American physicist (1913–2009)

Edward Creutz (January 23, 1913 – June 27, 2009) was an American physicist who worked on the Manhattan Project at the Metallurgical Laboratory and the Los Alamos Laboratory during World War II. After the war he became a professor of physics at the Carnegie Institute of Technology. He was Vice President of Research at General Atomics from 1955 to 1970. He published over 65 papers on botany, physics, mathematics, metallurgy and science policy, and held 18 patents relating to nuclear energy.

A graduate of the University of Wisconsin–Madison, Creutz helped Princeton University build its first cyclotron. During World War II he worked on nuclear reactor design under Eugene Wigner at the Metallurgical Laboratory, designing the cooling system for the first water-cooled reactors. He led a group that studied the metallurgy of uranium and other elements used in reactor designs. In October 1944, he moved to the Los Alamos Laboratory, where he became a group leader.

After the war ended, Creutz accepted an offer to come to the Carnegie Institute of Technology, where he became the head of its physics department and its nuclear research center in 1948. In 1955 he returned to Los Alamos to evaluate its thermonuclear fusion program for the Atomic Energy Commission.
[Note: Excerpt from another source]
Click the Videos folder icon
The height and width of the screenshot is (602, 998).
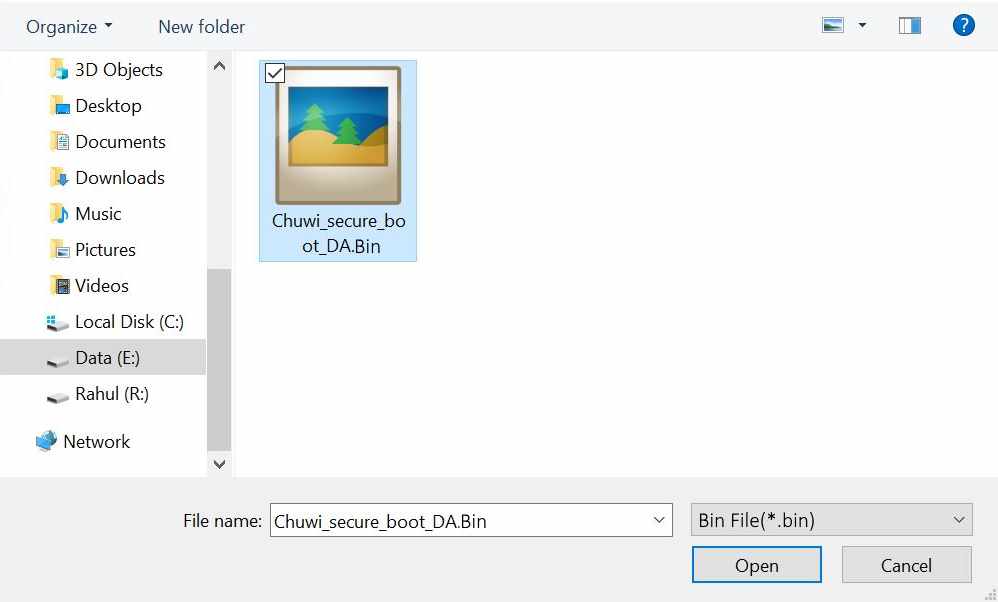click(x=59, y=285)
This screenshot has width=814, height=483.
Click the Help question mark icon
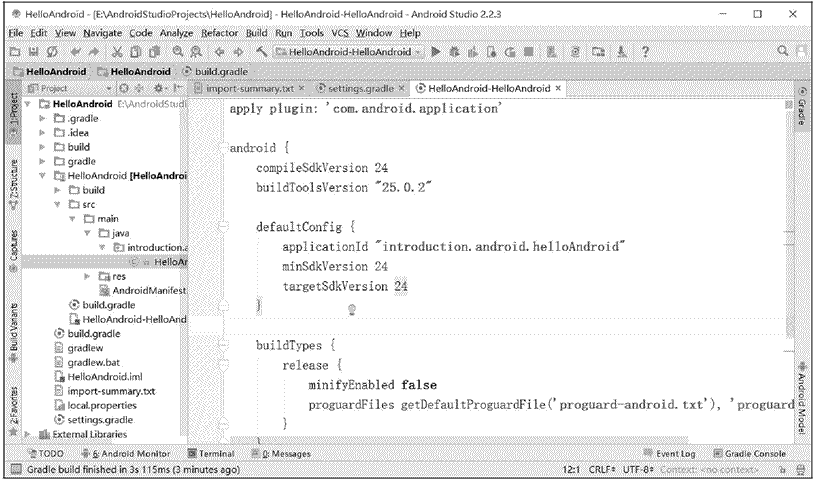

While there he accepted an offer to become vice president for research and development and the director of its John Jay Hopkins Laboratory for Pure and Applied Science at General Atomics. Under his leadership, General Atomics developed TRIGA, a nuclear reactor for universities and laboratories.

Creutz served as an assistant director of the National Science Foundation from 1970 to 1977, and then as director of the Bernice Pauahi Bishop Museum in Honolulu, where he took particular interest in the museum's preparation of a Manual of the Flowering Plants of Hawaii.

== Early life ==
Creutz was born on January 23, 1913, in Beaver Dam, Wisconsin, the son of Lester Creutz, a high school history teacher, and Grace Smith Creutz, a general science teacher. He had two older brothers, John and Jim, and a younger sister, Edith. The family moved to Eau Claire, Wisconsin, in 1916, Monroe, Wisconsin, in 1920, and to Janesville, Wisconsin, in 1927. He played a number of musical instruments, including the mandolin, ukulele and trombone. He played in the school bands at Janesville High School and Monroe High School. At Janesville he played tenor banjo in a dance orchestra called Rosie's Ragadors, and timpani with the school orchestra at Monroe. He also played left guard on the American football teams at Janesville and Monroe. He expressed an interest in chemistry, biology, geology and photography.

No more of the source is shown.